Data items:
= Beginning of Section =

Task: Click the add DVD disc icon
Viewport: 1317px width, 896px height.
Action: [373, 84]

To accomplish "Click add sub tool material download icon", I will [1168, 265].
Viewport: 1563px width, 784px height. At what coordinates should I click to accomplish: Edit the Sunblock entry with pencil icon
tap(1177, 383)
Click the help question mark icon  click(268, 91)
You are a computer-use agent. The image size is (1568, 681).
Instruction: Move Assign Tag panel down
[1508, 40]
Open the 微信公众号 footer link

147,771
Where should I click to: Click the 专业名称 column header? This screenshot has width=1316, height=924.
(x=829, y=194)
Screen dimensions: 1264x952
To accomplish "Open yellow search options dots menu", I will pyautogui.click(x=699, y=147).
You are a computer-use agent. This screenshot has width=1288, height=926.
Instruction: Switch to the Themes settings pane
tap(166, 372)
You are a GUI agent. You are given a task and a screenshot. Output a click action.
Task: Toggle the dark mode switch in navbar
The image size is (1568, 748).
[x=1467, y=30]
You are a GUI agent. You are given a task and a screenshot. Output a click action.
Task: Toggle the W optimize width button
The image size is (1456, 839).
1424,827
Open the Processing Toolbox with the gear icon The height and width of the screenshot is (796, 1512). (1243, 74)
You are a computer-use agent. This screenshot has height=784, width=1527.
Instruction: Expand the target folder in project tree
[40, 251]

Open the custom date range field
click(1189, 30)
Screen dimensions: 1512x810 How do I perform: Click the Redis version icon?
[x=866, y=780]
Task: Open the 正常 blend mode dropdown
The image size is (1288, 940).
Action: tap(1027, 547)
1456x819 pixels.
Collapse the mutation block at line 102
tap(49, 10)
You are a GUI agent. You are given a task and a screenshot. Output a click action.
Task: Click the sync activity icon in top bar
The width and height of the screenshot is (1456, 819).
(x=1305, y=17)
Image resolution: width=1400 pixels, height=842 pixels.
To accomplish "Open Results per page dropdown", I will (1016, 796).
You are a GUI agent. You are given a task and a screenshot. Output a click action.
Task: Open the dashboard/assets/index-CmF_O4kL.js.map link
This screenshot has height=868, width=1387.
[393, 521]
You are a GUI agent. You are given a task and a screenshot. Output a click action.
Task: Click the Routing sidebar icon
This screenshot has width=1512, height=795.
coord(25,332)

= End of Section =

Task brief:
Give back every line above, unchanged.

Result of this exercise:
Task: Click the add DVD disc icon
Viewport: 1317px width, 896px height.
Action: [373, 84]

To accomplish "Click add sub tool material download icon", I will [1168, 265].
Viewport: 1563px width, 784px height. At what coordinates should I click to accomplish: Edit the Sunblock entry with pencil icon
tap(1177, 383)
Click the help question mark icon  click(268, 91)
You are a computer-use agent. The image size is (1568, 681).
Instruction: Move Assign Tag panel down
[1508, 40]
Open the 微信公众号 footer link

147,771
Where should I click to: Click the 专业名称 column header? This screenshot has width=1316, height=924.
(x=829, y=194)
Screen dimensions: 1264x952
To accomplish "Open yellow search options dots menu", I will pyautogui.click(x=699, y=147).
You are a computer-use agent. This screenshot has width=1288, height=926.
Instruction: Switch to the Themes settings pane
tap(166, 372)
You are a GUI agent. You are given a task and a screenshot. Output a click action.
Task: Toggle the dark mode switch in navbar
The image size is (1568, 748).
[x=1467, y=30]
You are a GUI agent. You are given a task and a screenshot. Output a click action.
Task: Toggle the W optimize width button
The image size is (1456, 839).
1424,827
Open the Processing Toolbox with the gear icon The height and width of the screenshot is (796, 1512). (1243, 74)
You are a computer-use agent. This screenshot has height=784, width=1527.
Instruction: Expand the target folder in project tree
[40, 251]

Open the custom date range field
click(1189, 30)
Screen dimensions: 1512x810 How do I perform: Click the Redis version icon?
[x=866, y=780]
Task: Open the 正常 blend mode dropdown
The image size is (1288, 940).
Action: tap(1027, 547)
1456x819 pixels.
Collapse the mutation block at line 102
tap(49, 10)
You are a GUI agent. You are given a task and a screenshot. Output a click action.
Task: Click the sync activity icon in top bar
The width and height of the screenshot is (1456, 819).
(x=1305, y=17)
Image resolution: width=1400 pixels, height=842 pixels.
To accomplish "Open Results per page dropdown", I will (1016, 796).
You are a GUI agent. You are given a task and a screenshot. Output a click action.
Task: Open the dashboard/assets/index-CmF_O4kL.js.map link
This screenshot has height=868, width=1387.
[393, 521]
You are a GUI agent. You are given a task and a screenshot. Output a click action.
Task: Click the Routing sidebar icon
This screenshot has width=1512, height=795.
coord(25,332)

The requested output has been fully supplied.